* EXTRAIT FOURNI:
====================

   Les premiers touristes visitent les îles, Roddy sent leur mépris pour ces enfants en haillons. Le prêtre semble accomplir une mission, éduquer des sauvages, faute de l'Inde ou de lointaines colonies, il lui faudra vaincre les croyances anciennes. Mais le temps fait son œuvre, le père décline, son orgueil lui joue des mauvais tours, la mort est là. Mais une autre mort plus insidieuse approche, l'exil volontaire demandé par les habitants!
   Roddy vit avec Ian et Morag, la mère meurt comme beaucoup des ces gens déracinés. Morag se marie, Roddy fuit le mariage et part pour Glasgow. Là-bas la vie est terrible, la solitude malgré quelques foyers de «gaélisants». La minuscule chambre, le travail harassant, les humiliations quotidiennes. Il retourne voir sa famille, sa sœur a un enfant, Colum, et est très heureuse. Mais son frère Ian l'accueille très mal! Alors l'unique solution, l'exil lointain et définitif.

====================

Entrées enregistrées

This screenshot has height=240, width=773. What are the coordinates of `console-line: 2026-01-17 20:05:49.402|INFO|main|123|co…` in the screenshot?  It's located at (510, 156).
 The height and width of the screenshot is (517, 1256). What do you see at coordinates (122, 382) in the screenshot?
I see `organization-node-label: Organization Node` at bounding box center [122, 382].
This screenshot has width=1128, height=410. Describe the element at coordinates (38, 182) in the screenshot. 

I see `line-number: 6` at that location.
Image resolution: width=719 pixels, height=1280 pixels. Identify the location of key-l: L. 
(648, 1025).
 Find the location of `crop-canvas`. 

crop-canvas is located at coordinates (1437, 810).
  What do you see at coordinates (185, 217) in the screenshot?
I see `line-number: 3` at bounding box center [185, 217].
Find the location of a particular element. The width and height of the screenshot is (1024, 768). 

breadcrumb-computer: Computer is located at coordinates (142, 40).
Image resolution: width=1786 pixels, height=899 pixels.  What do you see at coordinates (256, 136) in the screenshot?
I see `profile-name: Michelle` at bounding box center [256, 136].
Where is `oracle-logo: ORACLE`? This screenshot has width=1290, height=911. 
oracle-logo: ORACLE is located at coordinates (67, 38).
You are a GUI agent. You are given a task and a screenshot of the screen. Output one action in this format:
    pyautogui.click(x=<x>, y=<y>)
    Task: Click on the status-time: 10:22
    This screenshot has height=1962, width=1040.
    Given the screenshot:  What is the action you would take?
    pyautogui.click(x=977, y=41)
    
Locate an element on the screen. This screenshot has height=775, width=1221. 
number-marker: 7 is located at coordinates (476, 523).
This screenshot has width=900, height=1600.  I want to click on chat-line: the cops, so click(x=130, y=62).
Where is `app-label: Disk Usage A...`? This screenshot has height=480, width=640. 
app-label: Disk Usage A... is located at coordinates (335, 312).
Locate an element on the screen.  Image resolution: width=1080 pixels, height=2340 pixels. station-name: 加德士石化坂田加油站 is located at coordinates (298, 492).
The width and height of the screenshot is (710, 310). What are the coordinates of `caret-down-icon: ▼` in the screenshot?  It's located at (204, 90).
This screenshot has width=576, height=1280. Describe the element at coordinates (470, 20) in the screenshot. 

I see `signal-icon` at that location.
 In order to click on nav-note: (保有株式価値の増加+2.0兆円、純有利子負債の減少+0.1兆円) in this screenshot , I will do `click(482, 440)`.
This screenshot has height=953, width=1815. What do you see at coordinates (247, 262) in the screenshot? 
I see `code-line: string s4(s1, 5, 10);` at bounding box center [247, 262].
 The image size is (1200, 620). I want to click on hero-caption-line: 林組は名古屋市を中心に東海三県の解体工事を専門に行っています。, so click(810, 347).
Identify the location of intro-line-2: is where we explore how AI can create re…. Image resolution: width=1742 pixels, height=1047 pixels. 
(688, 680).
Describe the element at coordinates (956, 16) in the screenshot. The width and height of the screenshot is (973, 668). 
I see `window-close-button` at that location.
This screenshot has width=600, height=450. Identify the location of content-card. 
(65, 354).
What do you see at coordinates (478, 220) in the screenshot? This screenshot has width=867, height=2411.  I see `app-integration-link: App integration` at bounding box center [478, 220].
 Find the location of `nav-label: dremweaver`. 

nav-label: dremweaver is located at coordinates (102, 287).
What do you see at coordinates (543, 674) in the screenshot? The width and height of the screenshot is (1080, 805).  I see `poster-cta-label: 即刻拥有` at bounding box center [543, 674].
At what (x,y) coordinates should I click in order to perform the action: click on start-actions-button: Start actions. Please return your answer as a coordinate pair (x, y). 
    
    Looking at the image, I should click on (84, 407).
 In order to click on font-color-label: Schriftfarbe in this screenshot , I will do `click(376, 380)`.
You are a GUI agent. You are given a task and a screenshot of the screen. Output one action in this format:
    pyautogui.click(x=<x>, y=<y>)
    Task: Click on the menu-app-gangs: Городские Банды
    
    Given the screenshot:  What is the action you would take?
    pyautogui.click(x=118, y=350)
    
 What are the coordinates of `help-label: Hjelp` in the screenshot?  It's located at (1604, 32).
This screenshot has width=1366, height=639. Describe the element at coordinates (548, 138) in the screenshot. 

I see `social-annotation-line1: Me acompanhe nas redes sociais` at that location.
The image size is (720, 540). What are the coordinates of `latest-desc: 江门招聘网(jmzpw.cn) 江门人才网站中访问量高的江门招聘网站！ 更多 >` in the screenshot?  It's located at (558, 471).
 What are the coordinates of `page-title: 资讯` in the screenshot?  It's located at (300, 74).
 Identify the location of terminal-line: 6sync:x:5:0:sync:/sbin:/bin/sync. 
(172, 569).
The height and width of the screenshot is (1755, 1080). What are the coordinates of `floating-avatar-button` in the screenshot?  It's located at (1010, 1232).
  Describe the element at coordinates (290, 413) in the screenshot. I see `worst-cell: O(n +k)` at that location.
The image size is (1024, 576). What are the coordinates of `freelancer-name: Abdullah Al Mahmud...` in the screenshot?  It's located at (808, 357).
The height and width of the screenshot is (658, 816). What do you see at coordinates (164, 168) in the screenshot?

====================

* LISTE DES TÂCHES:
#1 Les affirmations (a), (b) et (c) sont-elles conformes à l'extrait fourni ? Pour chacune, répondez par oui ou par non et citez à l'identique les mots de l'extrait qui tranchent.
(a) Roddy part pour Glasgow quand Morag se marie.
(b) À Glasgow, Roddy mène une vie facile.
(c) Les premiers touristes regardent les enfants des îles avec mépris.
#2 Renvoyez un passage recopié fidèlement de l'extrait fourni. Il commence aux mots « Roddy vit avec » et s'arrête après les mots « lointain et définitif. ».
#3 Répondez aux questions suivantes d'après l'extrait fourni.
(a) Qu'est-ce que le prêtre devra vaincre ?
(b) Pour quelle ville Roddy part-il ?
(c) Comment s'appelle l'enfant de la sœur de Roddy ?

* RÉPONSES PAR TÂCHE:
#1
(a) Oui : « Morag se marie, Roddy fuit le mariage et part pour Glasgow. »
(b) Non : « Là-bas la vie est terrible ».
(c) Oui : « Roddy sent leur mépris pour ces enfants en haillons. »

#2
Roddy vit avec Ian et Morag, la mère meurt comme beaucoup des ces gens déracinés. Morag se marie, Roddy fuit le mariage et part pour Glasgow. Là-bas la vie est terrible, la solitude malgré quelques foyers de «gaélisants». La minuscule chambre, le travail harassant, les humiliations quotidiennes. Il retourne voir sa famille, sa sœur a un enfant, Colum, et est très heureuse. Mais son frère Ian l'accueille très mal! Alors l'unique solution, l'exil lointain et définitif.

#3
(a) Les croyances anciennes.
(b) Glasgow.
(c) Colum.